What is a credit union and should I borrow from one?
What is a credit union?
Credit unions are typically low-cost lenders, allowing people who require urgent access to funds to borrow money from a credit union whilst operating on a non-profit basis.
Credit unions operate as financial institutions in the same way that banks do, however, the members actually own the credit union itself. The institutions aim to serve the members, offering better saving rates, lower loan rates and reduced fees as they are not aiming to make a profit. In spite of this, you must meet specific requirements to be permitted to join.
How is a credit union different to a bank?
Credit unions and banks function in a similar manner, yet have different end goals. At a bank, if you deposit money you are a customer as their primary obligation will always be to the shareholders. Typically, banks offer lower interest rates in regards to savings with significantly higher interest rates than credit unions. This is the most major difference, as banks are aiming to make a profit from the customers whereas credit unions are non-profit organisations.
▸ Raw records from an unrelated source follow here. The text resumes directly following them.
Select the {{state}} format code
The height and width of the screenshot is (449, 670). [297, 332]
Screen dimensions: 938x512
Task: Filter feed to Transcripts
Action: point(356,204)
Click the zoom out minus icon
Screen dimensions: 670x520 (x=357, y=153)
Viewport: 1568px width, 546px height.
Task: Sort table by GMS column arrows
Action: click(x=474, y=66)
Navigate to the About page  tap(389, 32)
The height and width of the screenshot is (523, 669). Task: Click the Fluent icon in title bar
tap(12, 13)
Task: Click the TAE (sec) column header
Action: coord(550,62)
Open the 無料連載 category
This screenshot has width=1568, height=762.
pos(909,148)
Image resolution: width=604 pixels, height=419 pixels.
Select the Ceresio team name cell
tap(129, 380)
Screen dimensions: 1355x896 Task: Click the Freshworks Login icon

When you deposit funds in a credit union account, you are automatically a member of that credit union alongside a customer. The union is then able to make loans to other customers in the same way a bank does. Money that would have been considered profit is used to benefit members, and the union typically offers lower fees than banks.
Should I use a credit union?
John Gauthier of Hoopla Loans commented:
“Credit unions are a fantastic way to access affordable finance, especially if you have been declined elsewhere or have adverse credit. Just note that the speed of funds is usually a little slower because it is not your typical private lender or bank. If you are looking for larger amounts, you may need to look for a more traditional lender.”
One of the key advantages of using credit unions is that they tend to offer more personal experiences than banks and alternative lending institutions. Credit unions allow you direct access to those making decisions about your loan and other financial transactions. Alongside this, there are many other benefits to credit unions, such as higher interest rates on both savings and checking accounts and the opportunity to keep money local at all times.
Fees for being part of one are also typically lower than banks, with less variety of fees to pay. The lower interest rates on loans also means the loan offered by a credit union could often be the best deal for you.
With this in mind, credit unions aren’t always better than banks. If taking a loan from a credit union, you must ensure you are committed to making the repayments on time. You must also meet a credit union’s requirements for membership before you are able to join and deposit money into an account. If you are attempting to join a smaller credit union, you should be aware that they are usually smaller than large-scale banks and as a consequence cannot always offer the same range of services.
The technology used at credit unions may also not be as modern as that on offer at larger banks, and they tend to only operate in specific locations within communities served by the union itself.
Are there membership requirements to join credit unions?
Yes, there are requirements that must be fulfilled before you are able to join credit unions. These can include living in a specific area, having a specific employer or having a family member who is already part of the credit union. If none of the requirements can be met, some credit unions allow members to pay to join.